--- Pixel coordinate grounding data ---

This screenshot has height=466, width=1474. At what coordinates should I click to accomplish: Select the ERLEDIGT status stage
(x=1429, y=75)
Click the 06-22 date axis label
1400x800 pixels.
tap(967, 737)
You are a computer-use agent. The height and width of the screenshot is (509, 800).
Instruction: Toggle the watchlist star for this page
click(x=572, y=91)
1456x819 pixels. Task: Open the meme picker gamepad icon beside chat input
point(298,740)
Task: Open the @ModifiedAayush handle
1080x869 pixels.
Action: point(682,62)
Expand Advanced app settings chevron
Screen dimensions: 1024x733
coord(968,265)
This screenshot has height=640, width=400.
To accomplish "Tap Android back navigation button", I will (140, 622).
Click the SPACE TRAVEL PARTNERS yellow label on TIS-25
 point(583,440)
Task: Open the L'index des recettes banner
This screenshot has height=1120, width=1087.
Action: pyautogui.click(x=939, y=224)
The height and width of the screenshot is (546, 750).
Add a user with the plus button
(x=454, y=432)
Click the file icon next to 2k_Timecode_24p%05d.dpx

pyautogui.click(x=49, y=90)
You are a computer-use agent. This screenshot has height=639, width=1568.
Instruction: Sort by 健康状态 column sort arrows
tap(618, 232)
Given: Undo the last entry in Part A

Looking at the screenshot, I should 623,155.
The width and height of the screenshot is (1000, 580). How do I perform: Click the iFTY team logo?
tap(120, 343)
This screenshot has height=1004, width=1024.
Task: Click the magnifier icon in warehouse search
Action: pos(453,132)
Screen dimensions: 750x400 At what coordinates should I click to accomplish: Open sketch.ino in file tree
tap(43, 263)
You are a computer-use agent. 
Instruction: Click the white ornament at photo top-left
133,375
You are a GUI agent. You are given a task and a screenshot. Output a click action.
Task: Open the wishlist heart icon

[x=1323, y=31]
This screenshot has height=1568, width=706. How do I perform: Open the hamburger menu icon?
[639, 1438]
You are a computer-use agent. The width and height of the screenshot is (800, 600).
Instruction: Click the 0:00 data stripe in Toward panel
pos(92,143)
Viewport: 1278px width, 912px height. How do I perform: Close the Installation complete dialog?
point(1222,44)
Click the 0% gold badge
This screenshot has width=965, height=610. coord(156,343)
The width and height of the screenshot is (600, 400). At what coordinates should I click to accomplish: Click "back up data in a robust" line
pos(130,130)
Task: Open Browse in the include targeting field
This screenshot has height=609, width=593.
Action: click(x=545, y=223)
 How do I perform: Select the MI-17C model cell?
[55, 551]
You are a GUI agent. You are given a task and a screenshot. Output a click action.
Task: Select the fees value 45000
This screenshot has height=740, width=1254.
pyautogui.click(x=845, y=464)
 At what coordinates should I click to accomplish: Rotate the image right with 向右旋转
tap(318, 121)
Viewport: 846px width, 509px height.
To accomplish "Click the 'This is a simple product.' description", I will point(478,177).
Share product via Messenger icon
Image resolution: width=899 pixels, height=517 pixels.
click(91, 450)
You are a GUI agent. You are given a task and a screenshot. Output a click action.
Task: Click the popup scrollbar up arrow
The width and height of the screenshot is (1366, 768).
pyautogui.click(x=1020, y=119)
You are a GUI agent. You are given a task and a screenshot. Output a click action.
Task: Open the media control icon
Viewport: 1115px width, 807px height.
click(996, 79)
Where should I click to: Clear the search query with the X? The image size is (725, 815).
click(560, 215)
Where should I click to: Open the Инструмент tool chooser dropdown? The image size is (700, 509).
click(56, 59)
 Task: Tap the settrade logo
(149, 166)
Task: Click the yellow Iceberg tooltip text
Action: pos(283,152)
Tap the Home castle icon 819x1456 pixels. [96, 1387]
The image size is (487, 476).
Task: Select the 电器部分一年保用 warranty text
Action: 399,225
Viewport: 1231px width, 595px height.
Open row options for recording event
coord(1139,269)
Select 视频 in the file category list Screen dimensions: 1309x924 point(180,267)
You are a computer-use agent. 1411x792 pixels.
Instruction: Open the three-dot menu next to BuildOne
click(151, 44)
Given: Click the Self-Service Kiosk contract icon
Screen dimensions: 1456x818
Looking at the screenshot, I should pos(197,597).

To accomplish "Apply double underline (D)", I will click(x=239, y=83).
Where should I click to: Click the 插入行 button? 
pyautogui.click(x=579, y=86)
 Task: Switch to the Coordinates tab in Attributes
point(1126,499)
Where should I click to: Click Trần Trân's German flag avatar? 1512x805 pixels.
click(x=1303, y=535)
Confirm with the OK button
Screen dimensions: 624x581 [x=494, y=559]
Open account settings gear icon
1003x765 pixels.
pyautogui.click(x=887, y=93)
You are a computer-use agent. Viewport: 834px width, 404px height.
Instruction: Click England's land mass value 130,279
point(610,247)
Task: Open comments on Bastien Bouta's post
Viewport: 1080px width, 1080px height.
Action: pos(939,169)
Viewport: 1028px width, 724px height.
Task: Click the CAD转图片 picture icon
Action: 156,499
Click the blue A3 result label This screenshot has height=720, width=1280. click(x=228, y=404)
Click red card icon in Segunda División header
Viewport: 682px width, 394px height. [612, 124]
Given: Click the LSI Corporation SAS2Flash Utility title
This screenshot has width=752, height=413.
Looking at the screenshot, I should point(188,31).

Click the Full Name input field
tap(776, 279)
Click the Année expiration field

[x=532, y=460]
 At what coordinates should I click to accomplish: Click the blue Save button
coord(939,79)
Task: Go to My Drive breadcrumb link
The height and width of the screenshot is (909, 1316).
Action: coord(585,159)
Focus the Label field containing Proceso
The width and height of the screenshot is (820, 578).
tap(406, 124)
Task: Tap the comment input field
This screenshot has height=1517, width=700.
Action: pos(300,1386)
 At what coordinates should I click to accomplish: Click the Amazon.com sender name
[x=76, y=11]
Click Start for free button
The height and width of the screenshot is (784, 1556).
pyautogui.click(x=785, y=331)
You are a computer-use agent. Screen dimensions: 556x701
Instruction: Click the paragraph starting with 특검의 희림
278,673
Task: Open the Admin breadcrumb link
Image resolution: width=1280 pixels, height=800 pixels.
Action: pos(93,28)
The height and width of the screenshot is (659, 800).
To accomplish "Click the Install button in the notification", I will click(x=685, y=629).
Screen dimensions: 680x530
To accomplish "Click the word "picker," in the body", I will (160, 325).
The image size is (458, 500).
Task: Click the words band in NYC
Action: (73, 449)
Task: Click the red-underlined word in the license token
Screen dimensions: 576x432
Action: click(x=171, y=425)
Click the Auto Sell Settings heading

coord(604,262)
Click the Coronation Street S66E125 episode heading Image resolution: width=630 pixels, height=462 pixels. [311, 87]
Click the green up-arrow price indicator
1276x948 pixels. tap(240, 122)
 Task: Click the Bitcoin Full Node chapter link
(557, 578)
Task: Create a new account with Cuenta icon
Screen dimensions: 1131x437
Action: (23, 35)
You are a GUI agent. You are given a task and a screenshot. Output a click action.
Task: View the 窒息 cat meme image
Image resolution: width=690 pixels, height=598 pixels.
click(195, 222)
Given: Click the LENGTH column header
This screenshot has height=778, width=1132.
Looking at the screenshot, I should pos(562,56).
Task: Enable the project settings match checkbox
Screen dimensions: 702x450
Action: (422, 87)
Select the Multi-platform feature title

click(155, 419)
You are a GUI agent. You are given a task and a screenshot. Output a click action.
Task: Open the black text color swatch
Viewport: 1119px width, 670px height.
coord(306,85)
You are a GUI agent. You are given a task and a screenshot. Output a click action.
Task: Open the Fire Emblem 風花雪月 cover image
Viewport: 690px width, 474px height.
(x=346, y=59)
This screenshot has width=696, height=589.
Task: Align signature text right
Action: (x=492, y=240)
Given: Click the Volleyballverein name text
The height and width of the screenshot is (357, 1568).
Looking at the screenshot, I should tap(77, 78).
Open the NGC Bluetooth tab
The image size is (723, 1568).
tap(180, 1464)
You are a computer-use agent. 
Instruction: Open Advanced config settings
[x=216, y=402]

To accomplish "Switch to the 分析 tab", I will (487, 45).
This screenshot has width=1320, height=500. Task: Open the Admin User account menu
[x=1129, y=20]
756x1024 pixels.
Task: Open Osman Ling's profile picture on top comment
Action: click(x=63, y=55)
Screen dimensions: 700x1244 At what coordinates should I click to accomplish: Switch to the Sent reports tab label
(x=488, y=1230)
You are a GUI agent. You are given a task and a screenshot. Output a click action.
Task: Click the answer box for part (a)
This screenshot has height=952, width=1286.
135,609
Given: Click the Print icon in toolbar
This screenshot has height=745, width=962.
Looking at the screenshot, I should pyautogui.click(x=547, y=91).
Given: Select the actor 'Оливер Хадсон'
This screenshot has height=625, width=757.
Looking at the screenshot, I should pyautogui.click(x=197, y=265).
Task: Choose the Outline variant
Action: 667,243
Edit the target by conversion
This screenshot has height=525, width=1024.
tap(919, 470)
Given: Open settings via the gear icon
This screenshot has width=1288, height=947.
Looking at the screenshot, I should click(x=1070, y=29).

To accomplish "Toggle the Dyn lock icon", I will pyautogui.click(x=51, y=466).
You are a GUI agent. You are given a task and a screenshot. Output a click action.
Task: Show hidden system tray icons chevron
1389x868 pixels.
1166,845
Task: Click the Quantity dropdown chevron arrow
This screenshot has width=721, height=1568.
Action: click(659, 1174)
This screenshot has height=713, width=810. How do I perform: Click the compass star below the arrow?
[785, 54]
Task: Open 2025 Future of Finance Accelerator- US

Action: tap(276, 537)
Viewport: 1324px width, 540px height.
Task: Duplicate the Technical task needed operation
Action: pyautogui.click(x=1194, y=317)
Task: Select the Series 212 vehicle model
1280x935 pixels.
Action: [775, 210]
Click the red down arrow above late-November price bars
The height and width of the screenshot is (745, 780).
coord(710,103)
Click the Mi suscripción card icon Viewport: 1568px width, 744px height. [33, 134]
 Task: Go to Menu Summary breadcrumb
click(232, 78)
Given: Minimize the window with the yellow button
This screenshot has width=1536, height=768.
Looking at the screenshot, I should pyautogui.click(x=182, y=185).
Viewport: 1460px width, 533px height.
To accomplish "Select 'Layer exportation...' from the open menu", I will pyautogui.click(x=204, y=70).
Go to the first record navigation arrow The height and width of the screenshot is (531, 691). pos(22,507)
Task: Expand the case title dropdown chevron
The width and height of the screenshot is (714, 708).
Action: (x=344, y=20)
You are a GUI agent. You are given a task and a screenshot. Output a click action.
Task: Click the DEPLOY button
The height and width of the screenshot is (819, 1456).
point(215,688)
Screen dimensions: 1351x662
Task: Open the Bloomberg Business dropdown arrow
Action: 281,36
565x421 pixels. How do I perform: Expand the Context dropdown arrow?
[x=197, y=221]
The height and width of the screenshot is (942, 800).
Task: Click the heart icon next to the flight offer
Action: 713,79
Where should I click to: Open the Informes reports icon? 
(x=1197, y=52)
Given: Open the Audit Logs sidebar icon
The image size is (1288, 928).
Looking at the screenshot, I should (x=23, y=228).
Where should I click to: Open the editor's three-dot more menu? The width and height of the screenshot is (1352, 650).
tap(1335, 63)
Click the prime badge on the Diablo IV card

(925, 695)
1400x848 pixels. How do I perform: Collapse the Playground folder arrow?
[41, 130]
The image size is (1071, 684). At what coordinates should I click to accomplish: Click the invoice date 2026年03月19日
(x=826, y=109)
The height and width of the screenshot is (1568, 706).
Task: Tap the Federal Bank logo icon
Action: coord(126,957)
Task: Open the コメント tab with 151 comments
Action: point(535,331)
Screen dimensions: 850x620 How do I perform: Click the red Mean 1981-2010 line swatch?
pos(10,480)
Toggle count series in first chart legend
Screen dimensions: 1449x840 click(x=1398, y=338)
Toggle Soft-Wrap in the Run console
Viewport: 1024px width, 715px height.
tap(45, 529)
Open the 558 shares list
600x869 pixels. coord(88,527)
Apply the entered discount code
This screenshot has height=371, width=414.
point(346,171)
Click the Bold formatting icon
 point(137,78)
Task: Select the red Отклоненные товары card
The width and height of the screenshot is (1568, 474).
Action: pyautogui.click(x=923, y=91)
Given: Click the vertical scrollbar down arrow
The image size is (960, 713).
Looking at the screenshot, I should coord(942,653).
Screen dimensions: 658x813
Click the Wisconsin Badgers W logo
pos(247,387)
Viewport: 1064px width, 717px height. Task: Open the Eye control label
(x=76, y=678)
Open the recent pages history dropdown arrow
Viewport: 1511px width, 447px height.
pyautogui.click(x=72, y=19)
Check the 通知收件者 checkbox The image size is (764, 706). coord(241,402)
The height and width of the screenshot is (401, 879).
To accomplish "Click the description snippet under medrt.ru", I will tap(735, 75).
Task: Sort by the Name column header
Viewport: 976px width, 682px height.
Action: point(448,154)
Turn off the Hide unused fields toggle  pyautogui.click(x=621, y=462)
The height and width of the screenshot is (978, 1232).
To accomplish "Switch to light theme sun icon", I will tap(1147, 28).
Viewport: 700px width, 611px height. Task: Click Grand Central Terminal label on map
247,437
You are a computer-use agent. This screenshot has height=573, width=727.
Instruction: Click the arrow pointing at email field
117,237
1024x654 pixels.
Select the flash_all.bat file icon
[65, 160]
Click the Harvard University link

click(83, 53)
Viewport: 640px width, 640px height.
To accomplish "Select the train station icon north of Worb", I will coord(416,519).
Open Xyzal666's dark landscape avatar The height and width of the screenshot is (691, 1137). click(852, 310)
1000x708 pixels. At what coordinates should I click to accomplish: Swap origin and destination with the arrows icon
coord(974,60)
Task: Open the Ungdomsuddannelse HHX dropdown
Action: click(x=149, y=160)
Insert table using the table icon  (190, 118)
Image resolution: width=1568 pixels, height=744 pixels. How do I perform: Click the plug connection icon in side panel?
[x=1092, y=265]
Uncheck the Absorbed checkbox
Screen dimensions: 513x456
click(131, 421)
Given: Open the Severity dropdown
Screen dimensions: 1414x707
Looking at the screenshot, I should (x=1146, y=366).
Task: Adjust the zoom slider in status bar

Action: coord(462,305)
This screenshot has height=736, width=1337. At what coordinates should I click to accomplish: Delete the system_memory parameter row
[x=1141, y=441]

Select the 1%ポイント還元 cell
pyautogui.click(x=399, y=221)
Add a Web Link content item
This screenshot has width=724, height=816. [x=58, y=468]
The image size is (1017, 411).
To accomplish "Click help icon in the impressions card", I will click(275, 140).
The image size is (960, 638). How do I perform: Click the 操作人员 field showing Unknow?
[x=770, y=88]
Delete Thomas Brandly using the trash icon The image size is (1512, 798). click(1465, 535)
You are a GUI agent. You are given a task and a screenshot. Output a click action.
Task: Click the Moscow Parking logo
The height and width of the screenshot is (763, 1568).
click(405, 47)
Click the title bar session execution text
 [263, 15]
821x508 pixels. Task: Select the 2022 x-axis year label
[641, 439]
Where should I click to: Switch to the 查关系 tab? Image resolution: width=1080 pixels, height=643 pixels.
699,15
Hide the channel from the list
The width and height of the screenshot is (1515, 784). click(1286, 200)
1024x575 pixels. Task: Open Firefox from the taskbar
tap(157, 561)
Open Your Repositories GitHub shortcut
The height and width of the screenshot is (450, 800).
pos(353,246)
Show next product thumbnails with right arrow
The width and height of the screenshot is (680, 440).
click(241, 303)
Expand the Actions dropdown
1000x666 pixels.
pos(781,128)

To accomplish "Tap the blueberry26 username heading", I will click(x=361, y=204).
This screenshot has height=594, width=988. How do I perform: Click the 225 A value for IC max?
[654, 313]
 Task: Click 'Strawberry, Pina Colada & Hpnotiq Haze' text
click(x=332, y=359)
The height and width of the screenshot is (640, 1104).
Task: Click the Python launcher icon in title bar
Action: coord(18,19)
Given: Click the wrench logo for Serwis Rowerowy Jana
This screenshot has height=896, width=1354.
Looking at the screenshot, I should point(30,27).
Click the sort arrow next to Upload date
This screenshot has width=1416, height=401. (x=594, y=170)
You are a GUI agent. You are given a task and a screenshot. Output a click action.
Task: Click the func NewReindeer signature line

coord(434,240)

--- YOUR OBJECTIVE ---
A line qualifies when it holds the word "scrollbar"; report all qualifying lines from the records above.

--- RESULT FOR THIS EXERCISE ---
Task: Click the popup scrollbar up arrow
Given: Click the vertical scrollbar down arrow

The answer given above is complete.